Rarely has Ed Miliband enjoyed PMQs as much as he did today. He began with what sounded like a deathly dull question on minimum alcohol pricing before producing his best opening line to date: “is there anything he could organise in a brewery?” 

After Vince Cable’s intervention on the economy, the OBR’s rebuke of Cameron, Theresa May’s barely concealed leadership pitch and new forecasts of a triple-dip recession, the Labour leader was not short of material for the rest of the session. “When the Business Secretary calls for him to change course,” he asked the PM, “is he speaking for the government?” After Cameron noted in his response that car manufacturing, at least, was up, Miliband ad-libbed: “never mind more car production, it’s taxi for Cameron after that answer”. Things had got so bad, he noted, that No. 10 had sent Baroness Warsi (the woman he sacked as Conservative chairman and no friend of Cameron) out to say that she had “full confidence” in the PM.  

An off-form Cameron resorted to his stock lines: Miliband had nothing to say about the deficit, Labour would borrow more, Ed Balls was still shadow chancellor, the party was in hock to union “dinosaurs”. All of these fell flat, with Tory MPs entirely unmoved. 
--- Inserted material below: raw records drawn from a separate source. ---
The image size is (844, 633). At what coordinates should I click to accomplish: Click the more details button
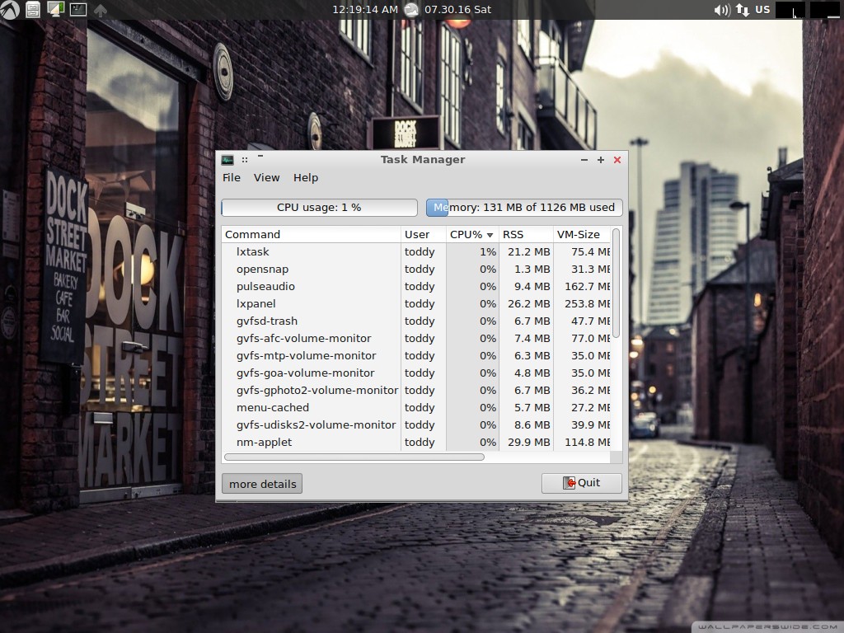point(261,484)
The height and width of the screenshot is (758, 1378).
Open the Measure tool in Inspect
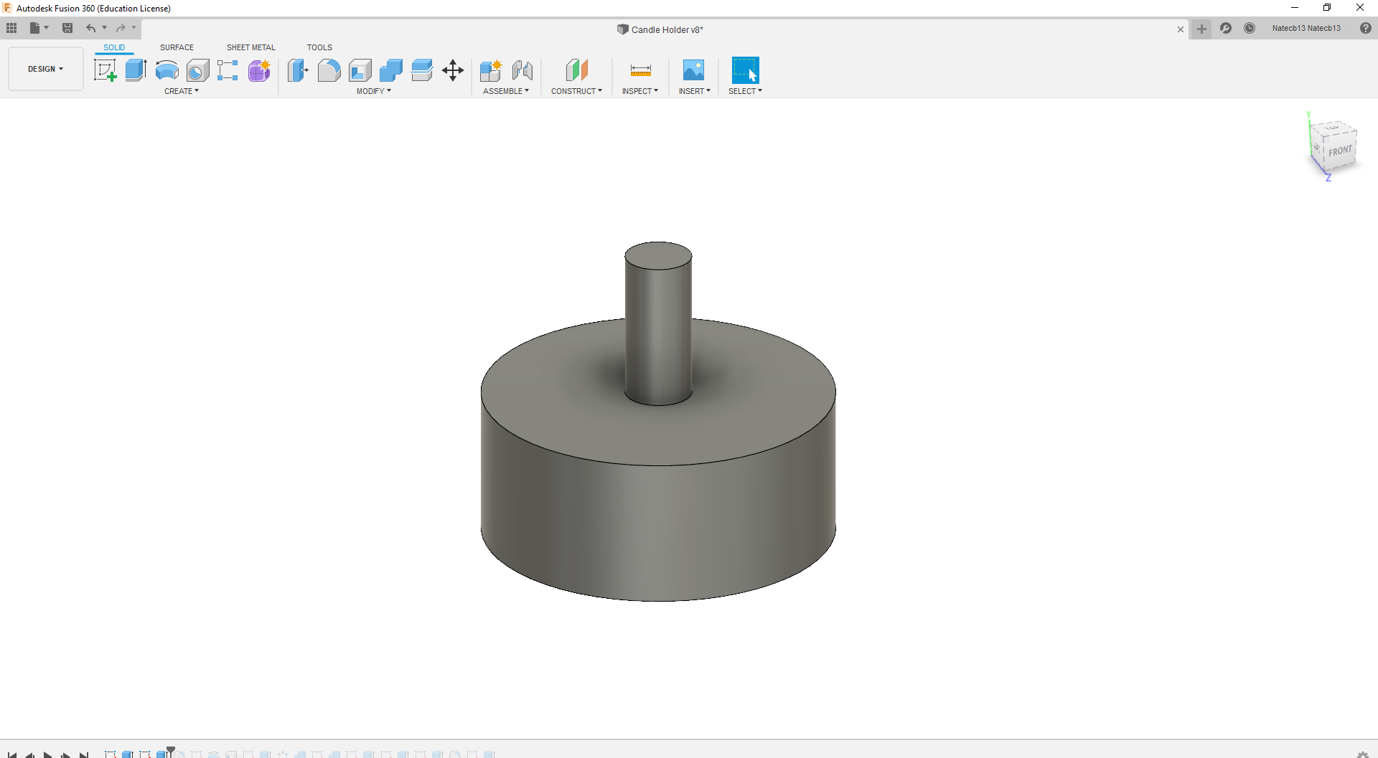click(640, 70)
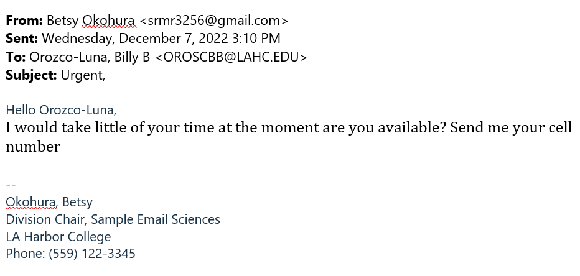The width and height of the screenshot is (580, 276).
Task: Click the phrase Send me your cell
Action: 511,128
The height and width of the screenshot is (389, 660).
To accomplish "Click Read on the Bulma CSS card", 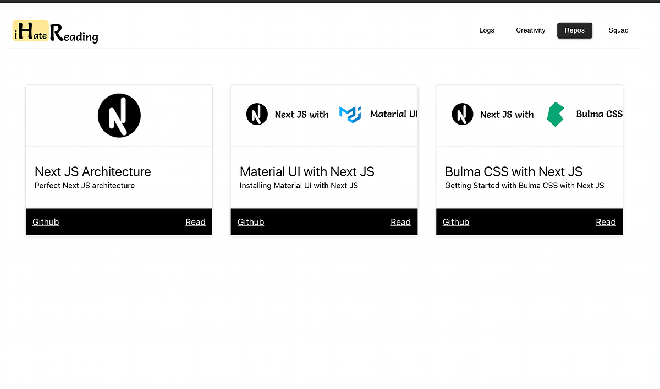I will pos(606,221).
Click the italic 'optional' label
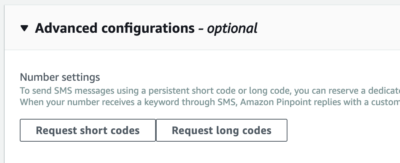The width and height of the screenshot is (400, 163). pos(232,28)
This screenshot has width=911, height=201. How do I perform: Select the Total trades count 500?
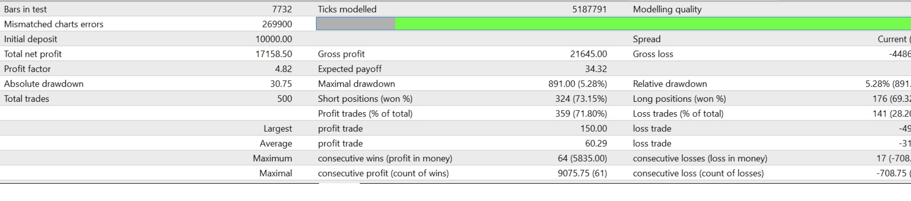point(284,98)
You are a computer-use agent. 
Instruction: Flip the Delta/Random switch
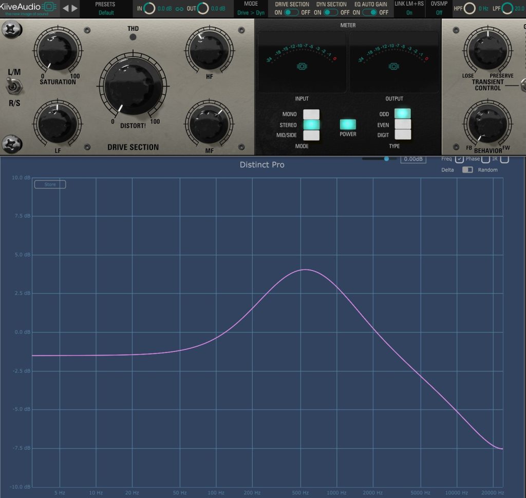pos(467,170)
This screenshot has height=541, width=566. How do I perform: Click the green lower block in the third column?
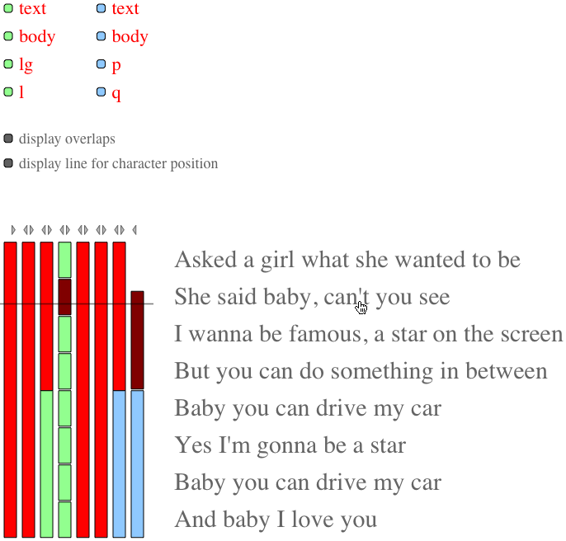point(46,463)

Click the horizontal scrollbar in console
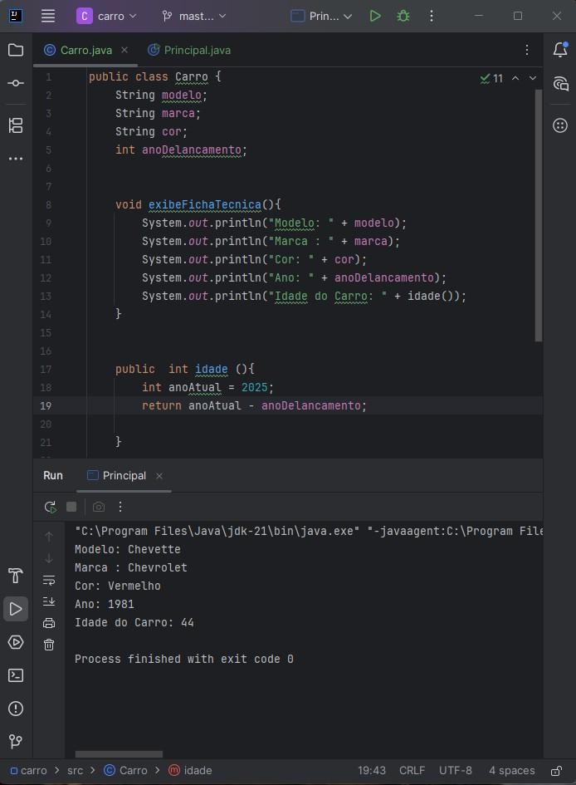pyautogui.click(x=119, y=754)
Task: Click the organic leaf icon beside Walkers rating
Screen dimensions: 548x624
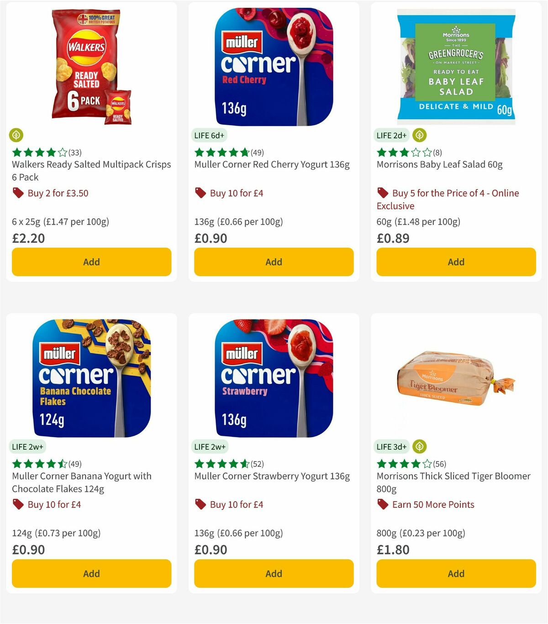Action: tap(16, 135)
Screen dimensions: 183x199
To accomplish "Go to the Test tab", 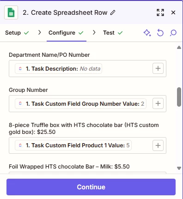I will [x=113, y=33].
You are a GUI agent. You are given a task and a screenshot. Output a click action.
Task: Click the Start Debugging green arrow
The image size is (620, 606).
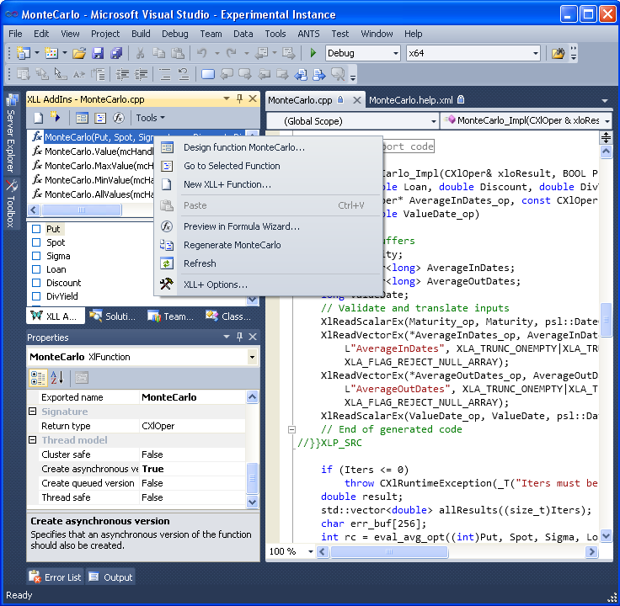[313, 53]
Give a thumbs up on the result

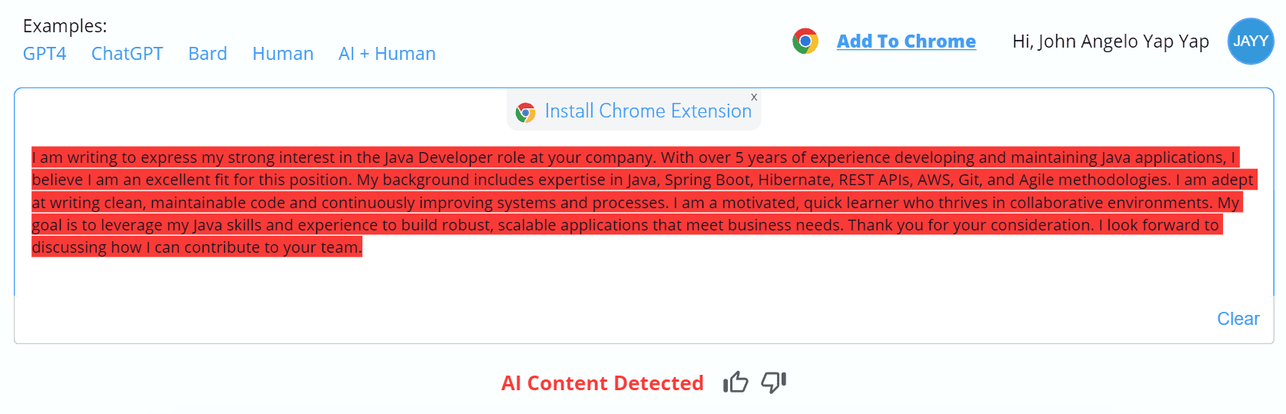point(735,382)
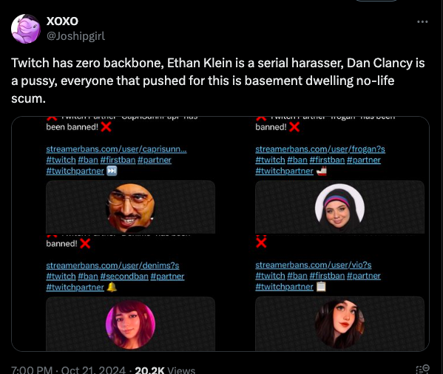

The well-marshalled Labour benches again targeted Cameron with questions over the “bedroom tax” and whether he will gain from the abolition of the 50p rate. To the former, he replied by again declaring that only Labour could call “a welfare reform a tax”. But with the phrase (“bedroom tax”) firmly lodged in the public consciousness, Cameron needs to spend more time defending the measure itself, rather than arguing over the name. On the 50p rate, for the third week running, Cameron again refused to say whether he would benefit from the move, merely stating that he would “pay everything has to”. But Labour, encouraged by how Barack Obama forced Mitt Romney onto the defensive over his tax bill, intends to keep pressing the PM on this subject. 

The session ended surreally with Cameron reading out an imaginary letter from “Ed who lives in camden” asking what he should do about the government’s seven per cent stamp duty charge on £2m houses. The gag finally roused the Tory benches as the PM mocked Labour’s “champagne socialist” (although Cameron, for reasons that do not need stating, is ill-suited to class politics) but their earlier silence means it was Miliband who left smiling.